[<prev] [next>] [<thread-prev] [thread-next>] [day] [month] [year] [list]
Message-Id: <20110727145244.1a565a50.kamezawa.hiroyu@jp.fujitsu.com>
Date: Wed, 27 Jul 2011 14:52:44 +0900
From: KAMEZAWA Hiroyuki <kamezawa.hiroyu@...fujitsu.com>
To: KAMEZAWA Hiroyuki <kamezawa.hiroyu@...fujitsu.com>
Cc: "linux-mm@...ck.org" <linux-mm@...ck.org>,
"linux-kernel@...r.kernel.org" <linux-kernel@...r.kernel.org>,
"akpm@...ux-foundation.org" <akpm@...ux-foundation.org>,
Michal Hocko <mhocko@...e.cz>,
"nishimura@....nes.nec.co.jp" <nishimura@....nes.nec.co.jp>
Subject: [PATCH v4 6/5] memcg : check numa balance
This patch was required for handling numa-unbalanced memcg.
==
Because do_try_to_free_pages() scans node based on zonelist,
even if we select a victim node, we may scan other nodes.
When the nodes are balanced, it's good because we'll quit scan loop
before updating 'priority'. But when the nodes are unbalanced,
it will force scanning a very small nodes and will cause
swap-out when the node doesn't contains enough file caches.
This patch selects zonelist[] for vmscan scan list for memcg.
If memcg is well balanced among nodes, usual fall back (and mask) is used.
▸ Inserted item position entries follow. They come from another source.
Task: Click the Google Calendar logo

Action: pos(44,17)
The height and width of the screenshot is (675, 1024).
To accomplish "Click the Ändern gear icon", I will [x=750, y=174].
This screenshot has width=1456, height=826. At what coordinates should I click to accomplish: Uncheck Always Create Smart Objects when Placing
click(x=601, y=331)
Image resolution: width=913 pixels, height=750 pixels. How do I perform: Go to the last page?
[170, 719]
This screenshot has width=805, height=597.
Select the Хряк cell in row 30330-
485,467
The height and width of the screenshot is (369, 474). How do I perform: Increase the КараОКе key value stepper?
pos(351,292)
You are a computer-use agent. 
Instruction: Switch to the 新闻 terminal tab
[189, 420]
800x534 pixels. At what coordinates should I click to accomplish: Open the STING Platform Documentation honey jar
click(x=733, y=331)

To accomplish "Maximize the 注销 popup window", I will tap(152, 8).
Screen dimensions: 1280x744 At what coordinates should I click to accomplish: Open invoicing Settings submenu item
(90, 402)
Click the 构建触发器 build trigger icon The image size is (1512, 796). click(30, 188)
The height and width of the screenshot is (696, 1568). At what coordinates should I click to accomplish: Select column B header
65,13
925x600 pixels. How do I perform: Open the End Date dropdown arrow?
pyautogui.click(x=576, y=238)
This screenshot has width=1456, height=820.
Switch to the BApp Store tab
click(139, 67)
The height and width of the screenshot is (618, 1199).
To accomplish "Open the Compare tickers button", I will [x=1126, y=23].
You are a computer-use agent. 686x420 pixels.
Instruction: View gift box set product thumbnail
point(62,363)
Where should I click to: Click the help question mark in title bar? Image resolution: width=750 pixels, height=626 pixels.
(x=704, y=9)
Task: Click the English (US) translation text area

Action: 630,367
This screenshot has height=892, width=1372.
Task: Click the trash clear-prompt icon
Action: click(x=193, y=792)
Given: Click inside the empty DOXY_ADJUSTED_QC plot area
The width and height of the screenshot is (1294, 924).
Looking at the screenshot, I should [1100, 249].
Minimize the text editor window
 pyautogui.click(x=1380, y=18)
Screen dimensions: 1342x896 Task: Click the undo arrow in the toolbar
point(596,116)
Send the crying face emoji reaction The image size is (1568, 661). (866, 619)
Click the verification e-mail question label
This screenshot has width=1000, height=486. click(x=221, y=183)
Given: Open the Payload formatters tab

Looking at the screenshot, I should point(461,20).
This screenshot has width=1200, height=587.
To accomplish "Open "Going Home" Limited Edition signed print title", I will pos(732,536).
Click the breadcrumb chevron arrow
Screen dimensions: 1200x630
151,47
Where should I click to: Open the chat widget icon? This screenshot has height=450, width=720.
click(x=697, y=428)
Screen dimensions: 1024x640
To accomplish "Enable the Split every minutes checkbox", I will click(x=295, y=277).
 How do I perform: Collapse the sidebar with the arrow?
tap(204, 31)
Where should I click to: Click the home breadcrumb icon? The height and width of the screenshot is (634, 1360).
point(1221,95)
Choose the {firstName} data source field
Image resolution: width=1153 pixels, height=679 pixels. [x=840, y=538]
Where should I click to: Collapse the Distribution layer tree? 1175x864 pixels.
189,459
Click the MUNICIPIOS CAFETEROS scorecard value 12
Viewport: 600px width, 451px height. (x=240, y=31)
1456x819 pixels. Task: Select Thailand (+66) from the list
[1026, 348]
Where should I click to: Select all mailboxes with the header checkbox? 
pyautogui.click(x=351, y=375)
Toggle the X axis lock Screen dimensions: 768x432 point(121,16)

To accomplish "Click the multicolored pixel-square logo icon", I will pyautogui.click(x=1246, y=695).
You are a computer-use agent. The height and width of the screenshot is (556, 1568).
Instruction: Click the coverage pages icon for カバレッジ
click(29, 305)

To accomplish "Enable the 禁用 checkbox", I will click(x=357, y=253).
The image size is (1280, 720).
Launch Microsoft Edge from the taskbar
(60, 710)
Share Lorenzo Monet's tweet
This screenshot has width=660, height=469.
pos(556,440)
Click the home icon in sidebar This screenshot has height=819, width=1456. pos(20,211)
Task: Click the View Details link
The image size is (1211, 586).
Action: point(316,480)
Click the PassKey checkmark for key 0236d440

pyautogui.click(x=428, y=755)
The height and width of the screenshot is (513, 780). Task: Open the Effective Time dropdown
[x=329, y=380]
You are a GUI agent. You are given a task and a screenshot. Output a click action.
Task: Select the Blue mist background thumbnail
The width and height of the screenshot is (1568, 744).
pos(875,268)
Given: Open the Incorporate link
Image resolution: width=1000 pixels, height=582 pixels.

If not, it selects node local zonelist and do target reclaim.
This will reduce unnecessary (anon page) scans when memcg is not balanced.
Now, memcg/NUMA is balanced when each node's weight is between
80% and 120% of average node weight.
(*) This value is just a magic number but works well in several tests.
Further study to detemine this value is appreciated.
Signed-off-by: KAMEZAWA Hiroyuki <kamezawa.hiroyu@...fujitsu.com>
---
include/linux/memcontrol.h | 2 +-
mm/memcontrol.c | 20 ++++++++++++++++++--
mm/vmscan.c | 8 ++++++--
3 files changed, 25 insertions(+), 5 deletions(-)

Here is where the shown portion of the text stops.